FR Kevin Ryan treads on very risky ground when he asks whether imposing the death penalty on Amrozi for the Bali atrocity will ‘put an end to the conditions of poverty and disadvantage that give fuel to terrorists’ (CL 31/8/03).
Firstly, it should be transparently obvious that people who are severely disadvantaged and poverty-stricken are, for that very reason, powerless to engage in acts of terrorism, particularly on the scale of the Bali bombing.
Where would they find the money to buy the laptop computer, the explosives, the mobile phones to detonate it, and the vehicle to write off? It has been clearly demonstrated time and again that the most notorious terrorists generally have enormous wealth at their disposal, and to suggest for one moment that the Bali bombers were idealistic individuals acting on behalf of the poor is to give them credit which is entirely undeserved.
Secondly, we Catholics are not allowed the luxury of blaming others for evil actions which are freely chosen and entirely avoidable.
The current trend of blaming the Western world, particularly America, for ‘inciting’ terrorism is little different to the one which held women responsible for ‘provoking’ rape by the way they dressed.

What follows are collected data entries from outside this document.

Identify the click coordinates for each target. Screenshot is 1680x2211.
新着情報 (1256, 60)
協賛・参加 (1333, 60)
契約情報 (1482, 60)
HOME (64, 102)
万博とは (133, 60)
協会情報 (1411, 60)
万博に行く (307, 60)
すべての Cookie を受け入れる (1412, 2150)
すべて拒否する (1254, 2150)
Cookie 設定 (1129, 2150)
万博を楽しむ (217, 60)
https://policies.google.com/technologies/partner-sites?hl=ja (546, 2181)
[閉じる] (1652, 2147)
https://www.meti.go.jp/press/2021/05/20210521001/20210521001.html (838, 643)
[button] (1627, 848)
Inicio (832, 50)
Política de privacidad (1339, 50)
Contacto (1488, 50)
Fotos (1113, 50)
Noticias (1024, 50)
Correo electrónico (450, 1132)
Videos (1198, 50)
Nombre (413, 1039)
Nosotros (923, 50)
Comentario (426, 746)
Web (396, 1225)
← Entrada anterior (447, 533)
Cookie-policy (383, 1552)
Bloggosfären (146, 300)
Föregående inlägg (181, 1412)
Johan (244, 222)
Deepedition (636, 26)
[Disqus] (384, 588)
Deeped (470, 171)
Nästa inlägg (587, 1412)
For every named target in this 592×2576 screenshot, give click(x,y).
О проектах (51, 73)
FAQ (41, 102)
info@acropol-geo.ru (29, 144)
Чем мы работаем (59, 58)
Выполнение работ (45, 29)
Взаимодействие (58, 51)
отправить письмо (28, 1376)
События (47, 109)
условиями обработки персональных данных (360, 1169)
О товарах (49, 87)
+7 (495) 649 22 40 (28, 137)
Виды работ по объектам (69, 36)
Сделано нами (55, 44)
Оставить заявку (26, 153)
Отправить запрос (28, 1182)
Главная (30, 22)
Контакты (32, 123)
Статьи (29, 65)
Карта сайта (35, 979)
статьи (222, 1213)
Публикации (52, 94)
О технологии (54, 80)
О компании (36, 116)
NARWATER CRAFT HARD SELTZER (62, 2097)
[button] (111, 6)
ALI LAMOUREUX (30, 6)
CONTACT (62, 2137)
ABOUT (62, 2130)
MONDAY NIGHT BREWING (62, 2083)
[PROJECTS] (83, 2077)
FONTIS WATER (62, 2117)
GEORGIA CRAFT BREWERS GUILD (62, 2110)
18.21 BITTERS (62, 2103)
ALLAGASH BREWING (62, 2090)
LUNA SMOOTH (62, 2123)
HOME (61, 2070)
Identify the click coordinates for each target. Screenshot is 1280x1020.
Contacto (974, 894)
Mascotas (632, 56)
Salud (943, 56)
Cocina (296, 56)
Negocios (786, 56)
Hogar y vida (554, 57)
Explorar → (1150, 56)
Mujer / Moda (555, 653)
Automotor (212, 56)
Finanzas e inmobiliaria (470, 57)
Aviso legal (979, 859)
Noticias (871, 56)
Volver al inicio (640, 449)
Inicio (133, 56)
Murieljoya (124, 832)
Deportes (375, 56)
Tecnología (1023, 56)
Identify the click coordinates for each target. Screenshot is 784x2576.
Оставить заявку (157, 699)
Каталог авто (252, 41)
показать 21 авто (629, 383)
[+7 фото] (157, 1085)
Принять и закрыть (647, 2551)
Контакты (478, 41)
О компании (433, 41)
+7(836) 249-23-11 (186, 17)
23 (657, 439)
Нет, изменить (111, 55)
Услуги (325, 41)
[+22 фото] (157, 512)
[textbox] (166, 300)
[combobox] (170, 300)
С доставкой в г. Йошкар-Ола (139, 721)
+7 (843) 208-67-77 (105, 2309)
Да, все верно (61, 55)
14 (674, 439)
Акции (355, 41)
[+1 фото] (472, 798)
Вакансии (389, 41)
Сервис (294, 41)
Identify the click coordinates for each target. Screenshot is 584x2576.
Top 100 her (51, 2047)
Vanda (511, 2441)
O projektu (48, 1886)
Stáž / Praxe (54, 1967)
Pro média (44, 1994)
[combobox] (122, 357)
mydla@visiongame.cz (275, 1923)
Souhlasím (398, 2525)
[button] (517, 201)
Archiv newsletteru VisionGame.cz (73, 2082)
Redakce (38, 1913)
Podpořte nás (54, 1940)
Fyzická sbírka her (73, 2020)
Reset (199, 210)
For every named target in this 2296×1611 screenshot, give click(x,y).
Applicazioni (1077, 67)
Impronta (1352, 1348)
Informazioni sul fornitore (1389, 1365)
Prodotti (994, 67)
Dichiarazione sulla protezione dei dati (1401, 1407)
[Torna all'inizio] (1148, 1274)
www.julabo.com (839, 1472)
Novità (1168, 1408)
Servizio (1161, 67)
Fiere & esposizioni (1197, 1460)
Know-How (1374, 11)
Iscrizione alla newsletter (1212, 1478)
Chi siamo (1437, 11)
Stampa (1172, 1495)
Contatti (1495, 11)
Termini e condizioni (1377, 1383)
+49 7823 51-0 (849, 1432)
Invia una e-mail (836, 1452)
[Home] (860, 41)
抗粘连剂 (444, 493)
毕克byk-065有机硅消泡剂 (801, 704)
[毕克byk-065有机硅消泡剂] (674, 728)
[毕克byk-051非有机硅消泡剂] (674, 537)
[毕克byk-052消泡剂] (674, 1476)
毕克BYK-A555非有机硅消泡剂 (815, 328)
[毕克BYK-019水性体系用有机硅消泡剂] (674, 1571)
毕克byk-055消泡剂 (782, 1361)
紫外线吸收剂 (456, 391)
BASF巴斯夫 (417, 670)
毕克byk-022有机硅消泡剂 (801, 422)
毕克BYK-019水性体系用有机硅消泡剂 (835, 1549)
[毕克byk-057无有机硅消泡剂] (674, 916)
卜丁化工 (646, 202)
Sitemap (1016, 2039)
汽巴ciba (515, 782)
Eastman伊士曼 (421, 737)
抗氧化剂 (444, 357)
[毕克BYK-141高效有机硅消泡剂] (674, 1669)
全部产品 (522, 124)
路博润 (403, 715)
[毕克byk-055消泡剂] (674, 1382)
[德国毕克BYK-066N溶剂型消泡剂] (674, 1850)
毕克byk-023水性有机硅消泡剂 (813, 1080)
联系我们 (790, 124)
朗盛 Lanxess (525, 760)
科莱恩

We don’t hear much of that one these days, thankfully.
Evil is evil and cannot be explained in any other way, or transferred to any person except the person who freely chooses it.
If Fr Ryan looked a little deeper into the psyche of the Bali bombers, he would discover a cause very different from the one he implies.
It has nothing whatever to do with poverty, and everything to do with fanatical Islamic extremism.
We ‘provoke’ them by our beliefs (and our unbeliefs). We provoke them by our way of life.
That is why thousands of Indonesian Christians have been slaughtered, and their churches burned. That is why more than 200 people died in Bali.
We will have to sacrifice infinitely more than our country’s foreign policy to appease these people. And that will just be the beginning.